WEEKLY BRIEF AWS Weekly Brief

← The Brief

Week 24

June 1 – 8, 2026

  • Inspector
  • Config
  • Cognito
  • MCP
  • SES

Amazon Inspector — VM Scanner for EC2

Amazon Inspector introduced the Inspector VM Scanner, a new agent-based engine for EC2. It widens vulnerability coverage to software that older scanning often missed, including WordPress, Apache HTTP Server, Python packages, and Ruby gems. It lowers CPU usage during scans. The practical effect is deeper visibility on production instances without the performance tax that makes teams hesitate to scan often. That application-layer coverage matters, since those packages are often where real exposure lives, not just the operating system. You activate it from the Inspector console.

AWS Config — internal service-linked rules

AWS Config now supports internal service-linked rules, which let an AWS service run its own Config compliance evaluations independently of the recorder and rules you manage yourself. Security Hub CSPM is the first to use it, deploying and running its own managed Config rules for security checks without touching your Config setup. You keep read-only visibility, the owning service manages the rules, and results route straight back to that service. For anyone who has watched service-driven rules clutter their own Config inventory, this separation is overdue.

Amazon Cognito — multi-Region user pool replication

Amazon Cognito now supports multi-Region replication of user pool data, including credentials and configuration. User and machine identities sync in near real time to a standby Region, so a regional failover no longer forces users to re-enroll or re-authenticate from scratch. It is available as an add-on for the Essentials and Plus tiers. For teams whose recovery plans assume authentication stays available, this closes a long-standing gap in regional disaster recovery.
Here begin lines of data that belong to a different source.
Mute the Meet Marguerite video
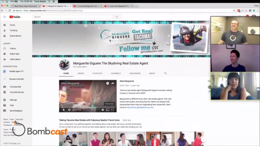Screen dimensions: 260x146 pos(69,110)
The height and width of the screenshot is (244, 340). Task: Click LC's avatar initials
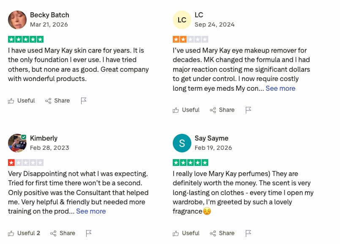click(x=182, y=19)
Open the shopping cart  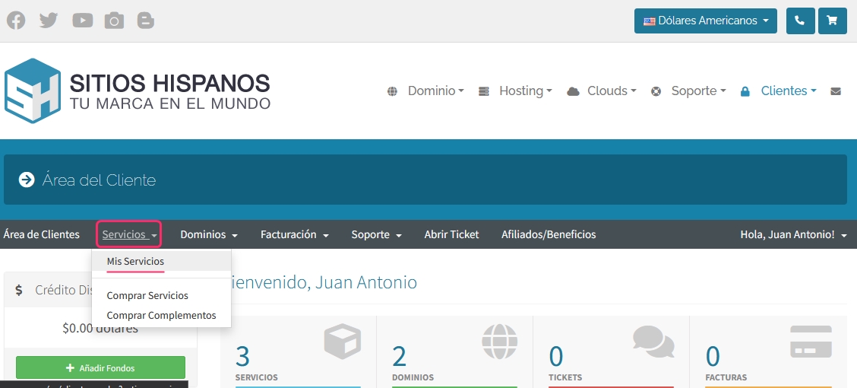point(832,21)
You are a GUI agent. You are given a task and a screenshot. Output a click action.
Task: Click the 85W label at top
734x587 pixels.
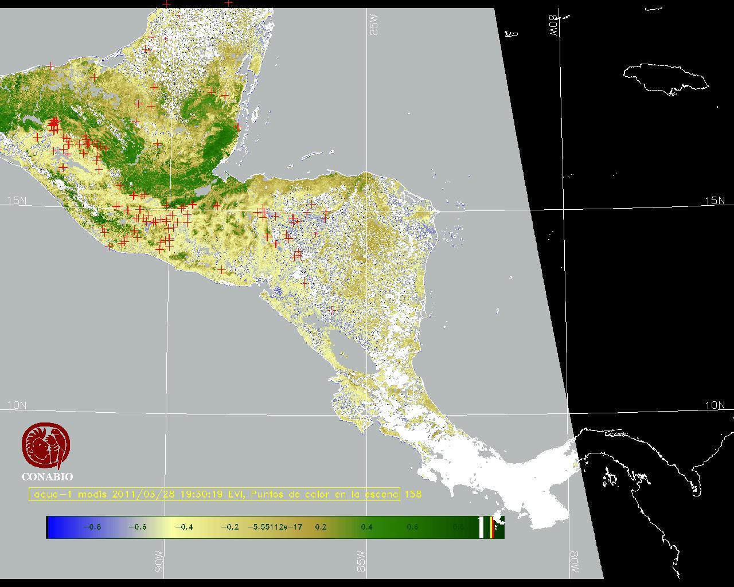coord(374,25)
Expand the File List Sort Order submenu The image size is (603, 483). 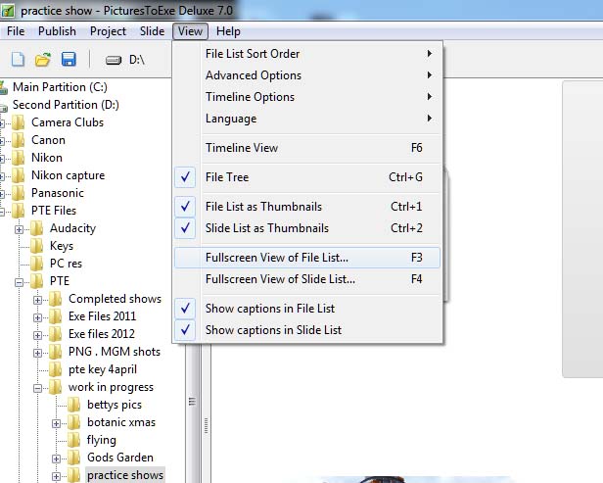pyautogui.click(x=253, y=54)
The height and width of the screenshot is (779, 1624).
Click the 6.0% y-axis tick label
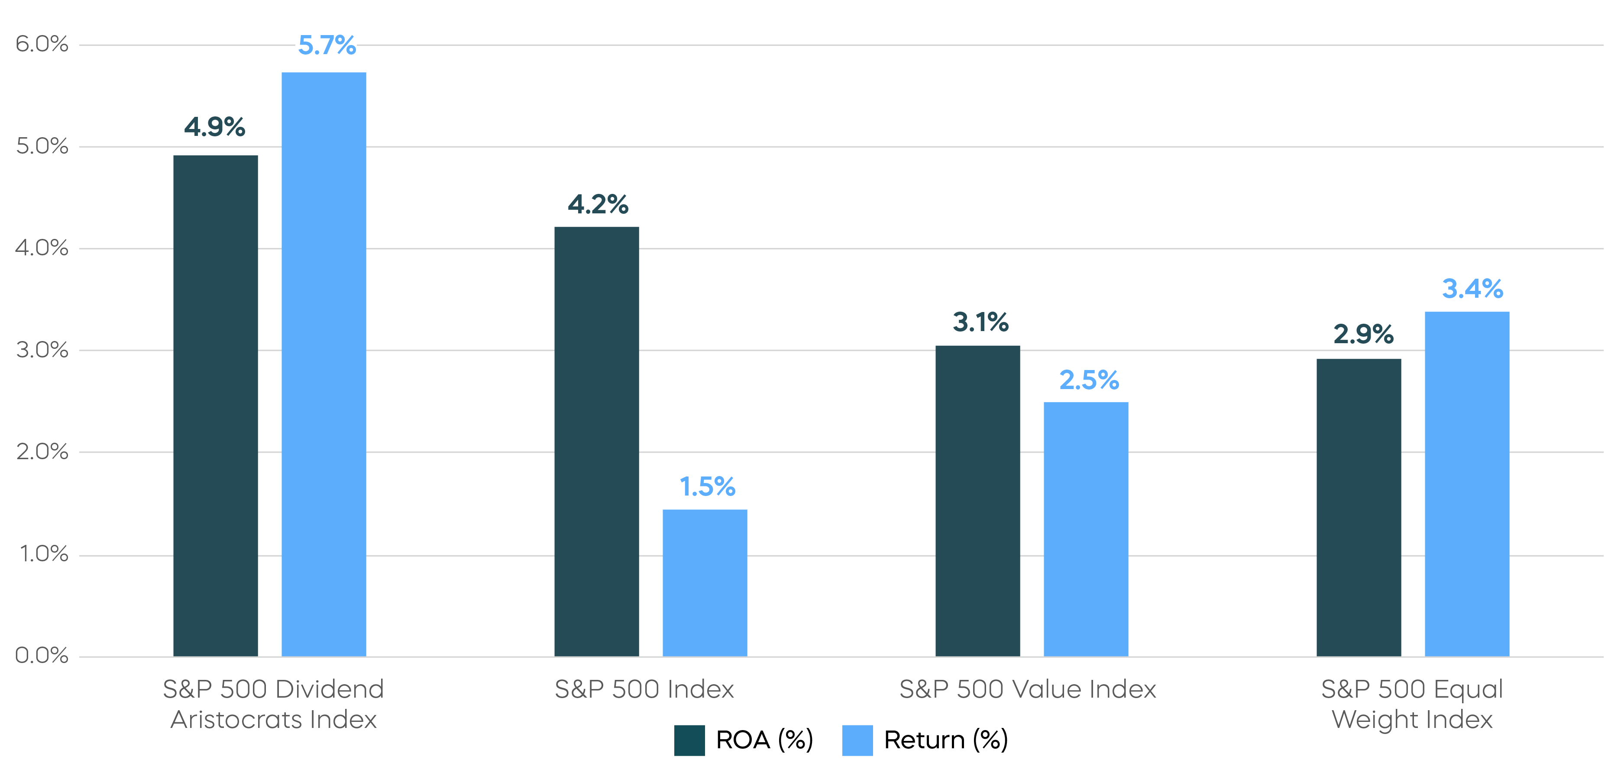[x=42, y=44]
Securing AI agents — Quick VPC for MCP and cross-account MCP Server

Two updates land squarely in the emerging work of securing AI agents. Amazon Quick added VPC connectivity for MCP server connections, so organizations can reach privately hosted MCP servers on EC2, Fargate, AWS Agentcore, or other VPC-based compute without exposing public endpoints. All traffic stays inside the VPC, which keeps sensitive servers off the internet during AI interactions. In parallel, the AWS MCP Server added cross-account and cross-role access within a single session for AI coding agents. Agents name a profile on each command to switch accounts and IAM roles, with no server restarts or credential file edits. A practical example is reviewing CloudWatch logs across production and staging in one session, while per-request profile specification keeps control and accountability explicit across account boundaries.
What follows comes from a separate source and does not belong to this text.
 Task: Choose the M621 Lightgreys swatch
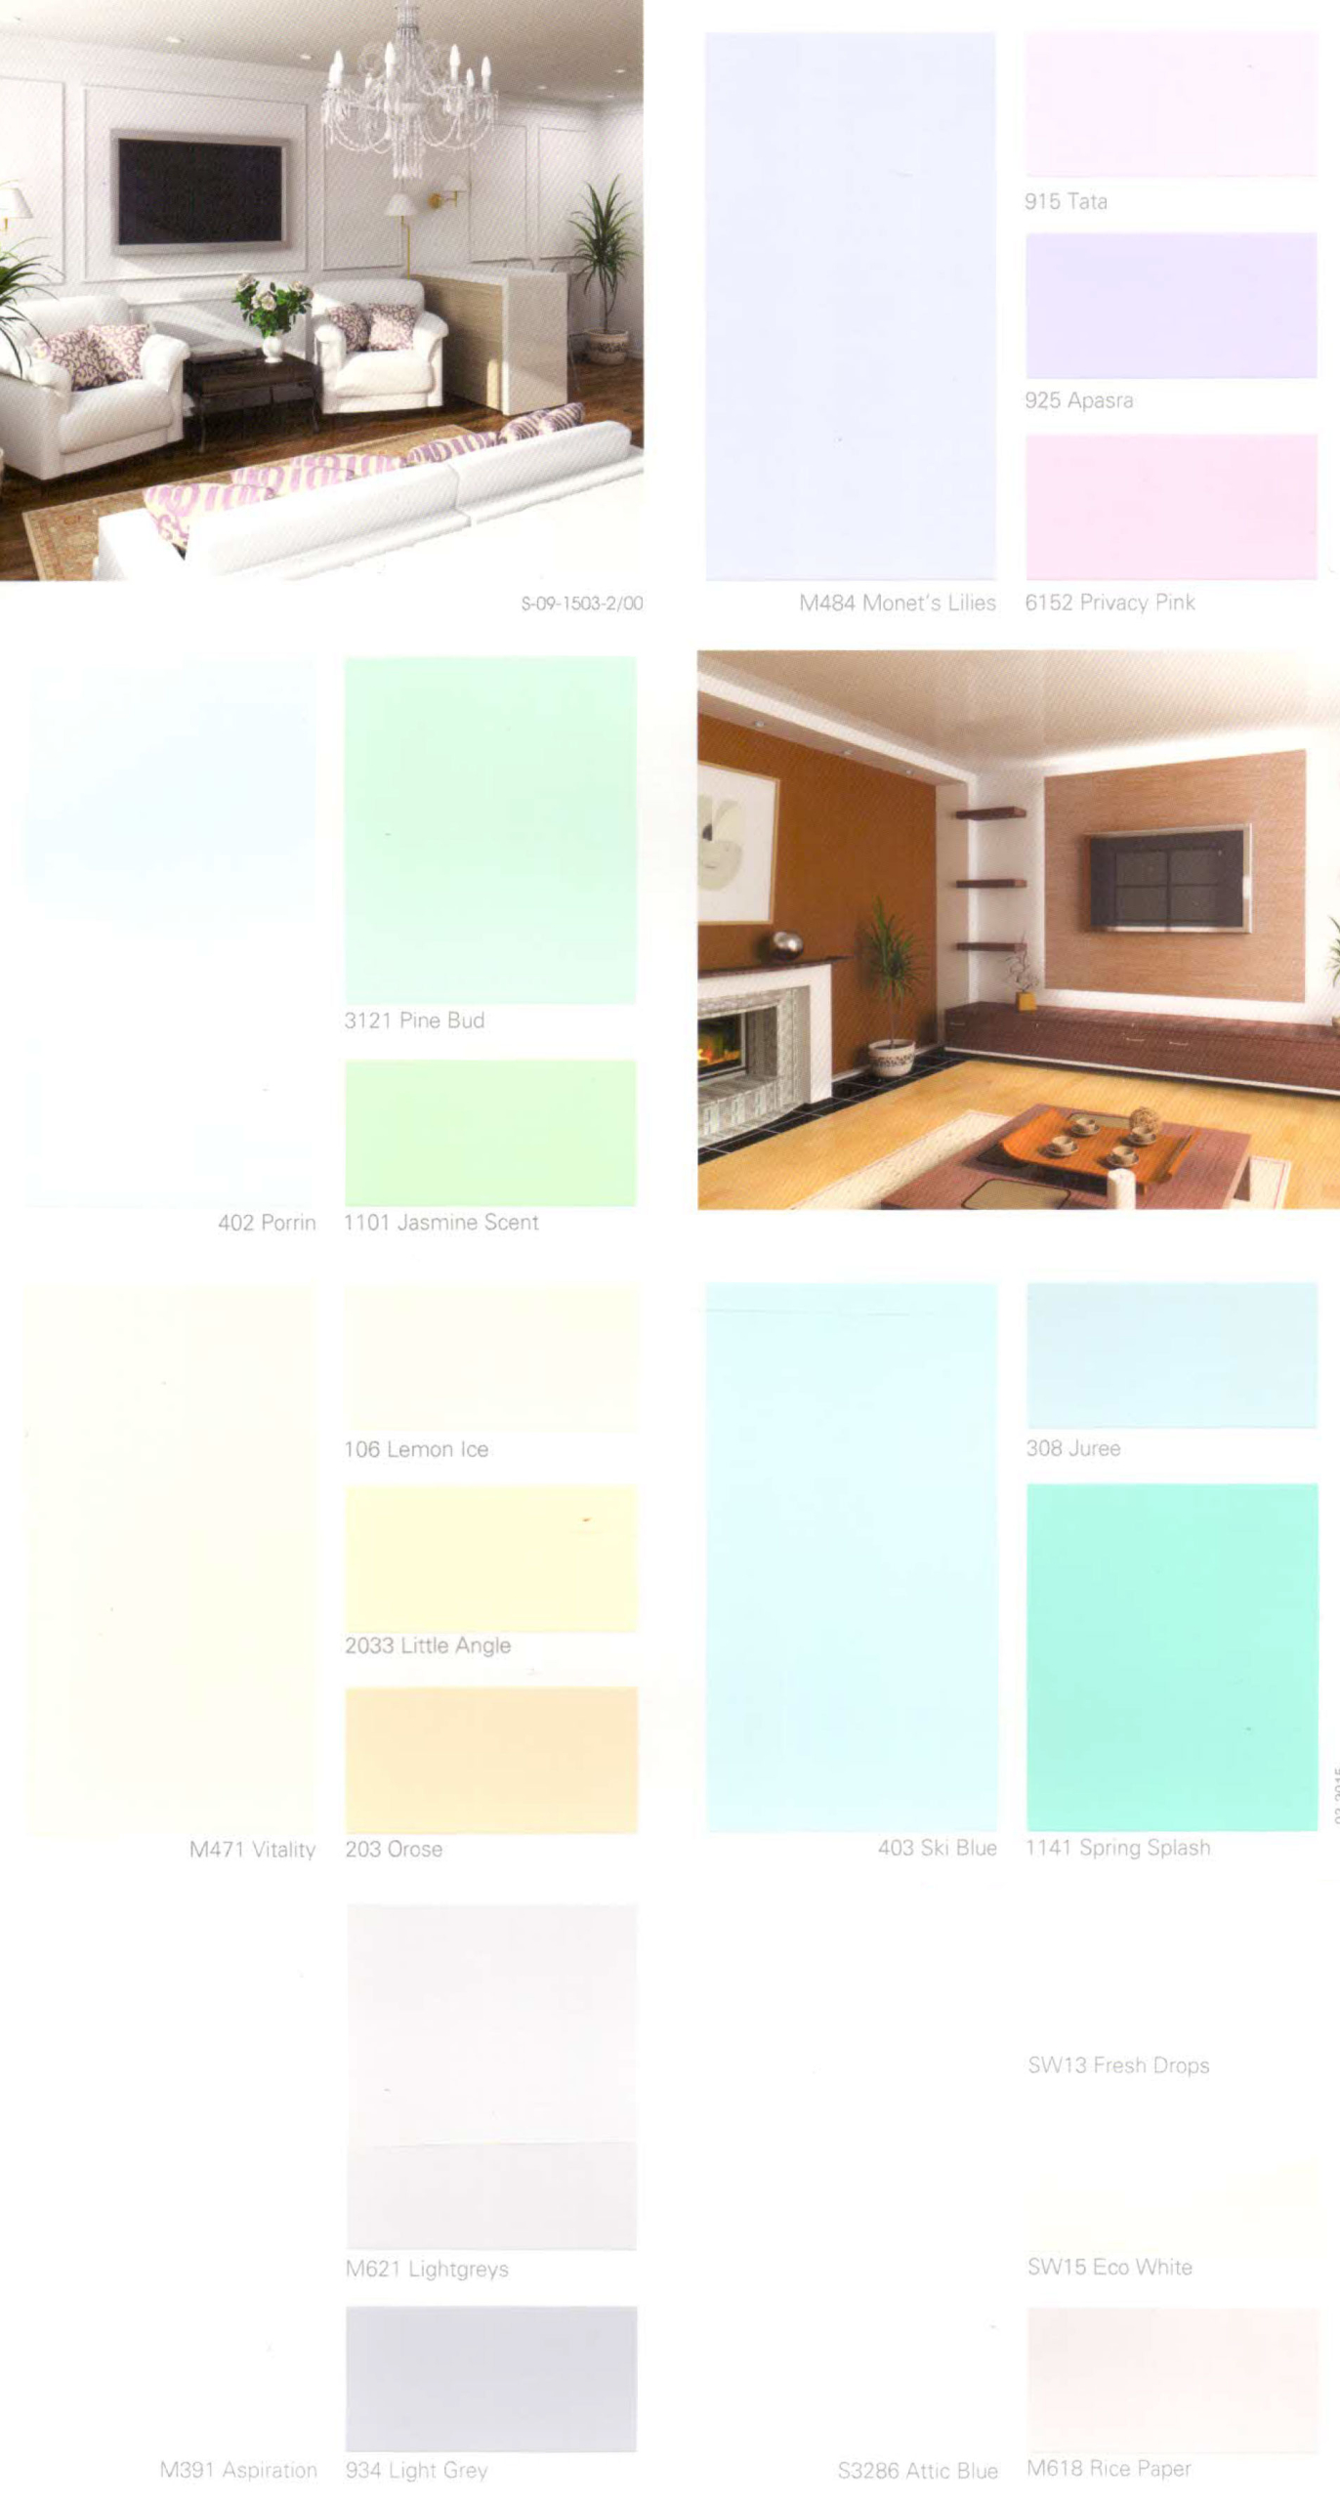click(x=490, y=2076)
Amazon SES — tenant-level suppression lists

Amazon SES rounded out the week with tenant-level suppression lists for accounts running multiple email tenants. Each tenant tracks its own bounces and complaints instead of sharing one account-level list, so trouble in one tenant no longer suppresses sending for the others. Administrators set suppression scope and reasons per tenant, which supports independent reputation management in shared email environments.